A host-associated antimicrobial agent exhibits both immunoprotective and immunotherapeutic effects

Abstract

Abstract Inflammation is a critical component of both the defense against injury and the pathophysiology of disease. Despite advances in anti-inflammatory therapy and critical care, Gram-negative infections remain a significant cause of mortality in multiple species, and are a primary cause of diarrhea, endotoxemia, sepsis and ultimately death in neonatal calves.
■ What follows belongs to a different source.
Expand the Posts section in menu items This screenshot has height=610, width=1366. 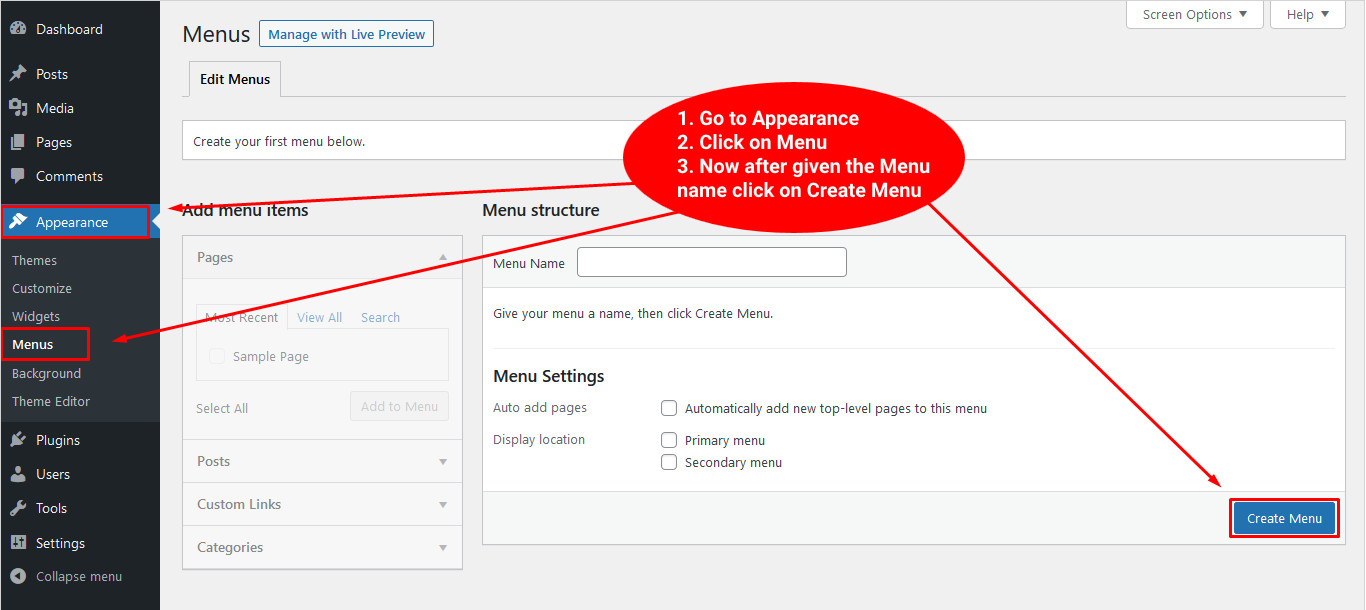[322, 461]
Given the impact of host response to disease on the health of humans and food animals alike, we examined the effects of supplemental bovine lactoferrin (bLF) and its functional peptide lactoferricin B (LFcin B), on the dysregulated immune response to lipopolysaccharide (LPS). We hypothesized that these antibiotic agents have therapeutic value as low-risk anti-inflammatory agents, a characteristic that is attributable to their regulatory role on intracellular signaling in innate cells. Although present in colostrum, saliva and mucosal secretions, bLF is notably at its highest concentration in the secondary granules of neutrophils. In the host, the 25 AA peptide LFcin B is released following the activity of proteolytic enzymes in the stomach as well as at sites of infection. Viable peripheral monocytes and neutrophils were isolated from calves and stimulated in vitro with LPS, in the presence or absence of bLF/LFcin B. Samples were analyzed using qRT-PCR, Meso Scale Discovery Electrochemiluminescence, immunoprecipitation and western immunoblot detection. The effects of bLF and LFcin B on pro-inflammatory cytokine and inflammatory mediator production will be expressed as the mean ± SD and will be considered significant at P<0.05. Although each exerted differential effects, the p38 MAP kinase pathway appears to be a likely target.